(Blessing, 791 S., HC)
Tom Wolfe zählt nicht unbedingt zu den produktivsten Schriftstellern. Der preisgekrönte Sachbuchautor erzielte 1987 mit seinem Romandebüt „Fegefeuer der Eitelkeiten“ gleich einen von Brian de Palma verfilmten Hit. Nun liegt mit „Ich bin Charlotte Simmons“ erst sein dritter Roman vor. Der aber hat es in sich. Auf fast 800 Seiten gewährt er tiefe Einblicke in das rege, absolut nicht standesgemäße Treiben auf einer amerikanischen Elite-Uni.
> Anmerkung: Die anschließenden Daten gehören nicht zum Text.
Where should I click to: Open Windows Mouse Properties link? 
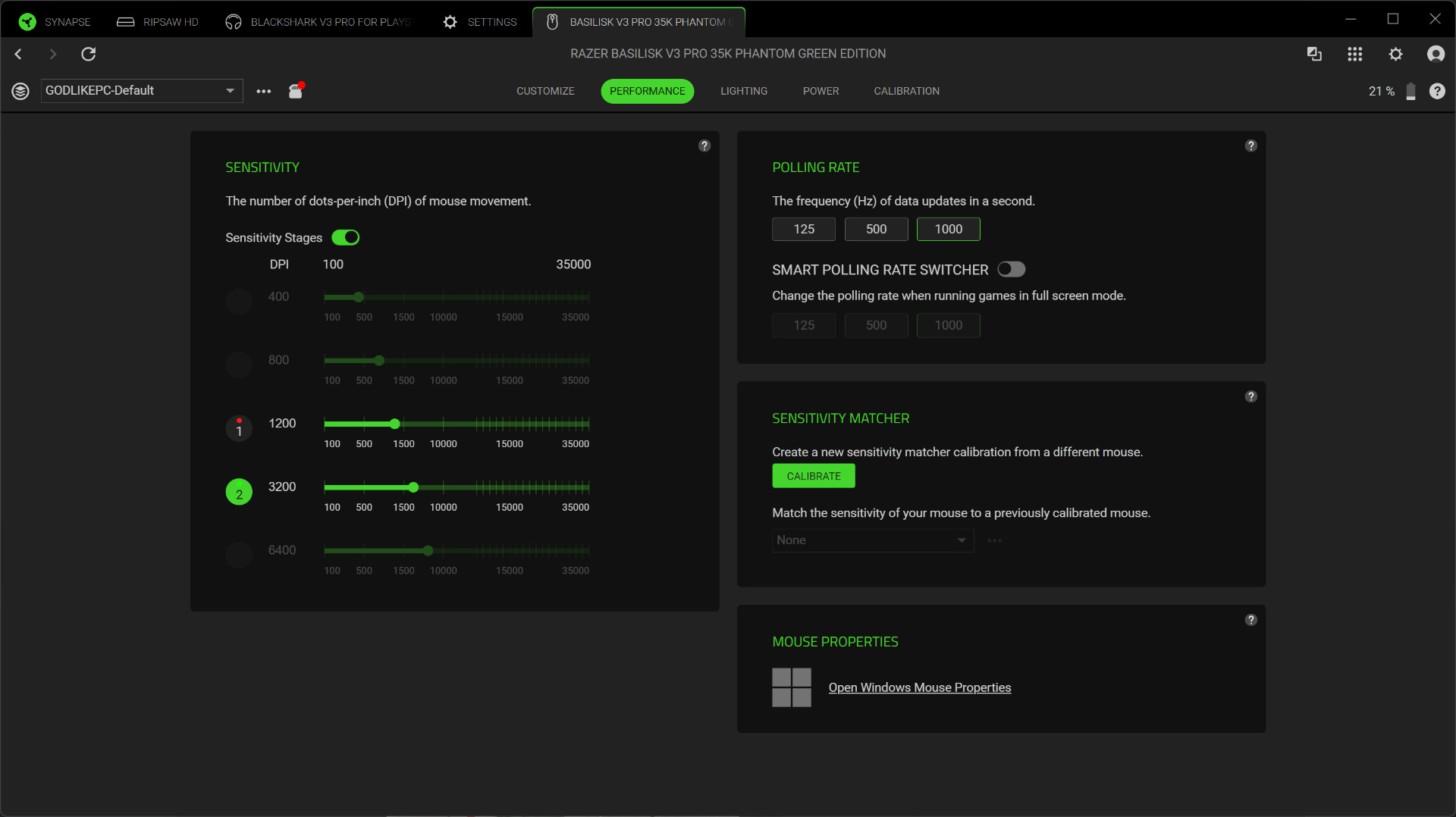coord(919,687)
Die junge, überaus strebsame Charlotte Sometimes ist die erste aus dem 900-Seelen-Kaff Sparta in North Carolina, die ein Stipendium für die traditionsreiche Dupont University in Pennsylvania erhält. Doch schon beim Einzug in die Freshmen-Unterkunft wird Charlotte etwas mulmig zumute. Ihre Zimmergenossin Beverly spielt fraglos in einer ganz anderen Liga. Schon früh schleppt sie Jungen ab und schickt Charlotte ins „Sexil“. Dabei wurde ihr von der Resident Assistant Ashley doch gesagt, dass diese Art von „Heimzest“ allgemein ziemlich verpönt sei. Auch das strikte Alkoholverbot wird bei jeder Gelegenheit mühelos umgangen. Während sich die unbedarfte Charlotte in den Waschräumen der gemischten Unterkunft nur noch ekelt, fühlt sie sich bald ziemlich allein und wird so doch empfänglicher für die Annäherungsversuche drei ganz unterschiedlicher Männer. Da ist auf der einen Seite der fast schon berühmte Basketballstar Jojo, der es als einziger Weißer in die Startmannschaft des Teams geschafft hat, seine Aufsätze aber von seinem Tutoren Adam schreiben lassen muss, weil er einfach nichts in der Birne hat. Adam wiederum nähert sich Charlotte als einer der wenigen, wie er glaubt, Intellektuellen auf dem Campus, während Hoyt der allgemeine Mädchenschwarm ist, der schon darum wettet, die Frauen in sieben Minuten rumzukriegen … Tom Wolfe beschreibt seine Charaktere sehr präzise, ebenso das soziale Umfeld und die Gepflogenheiten von Sex, Drugs und Rap. Das ist höchst amüsant zu lesen und kann durchaus als treffendes Portrait der amerikanischen Jugendkultur gelten.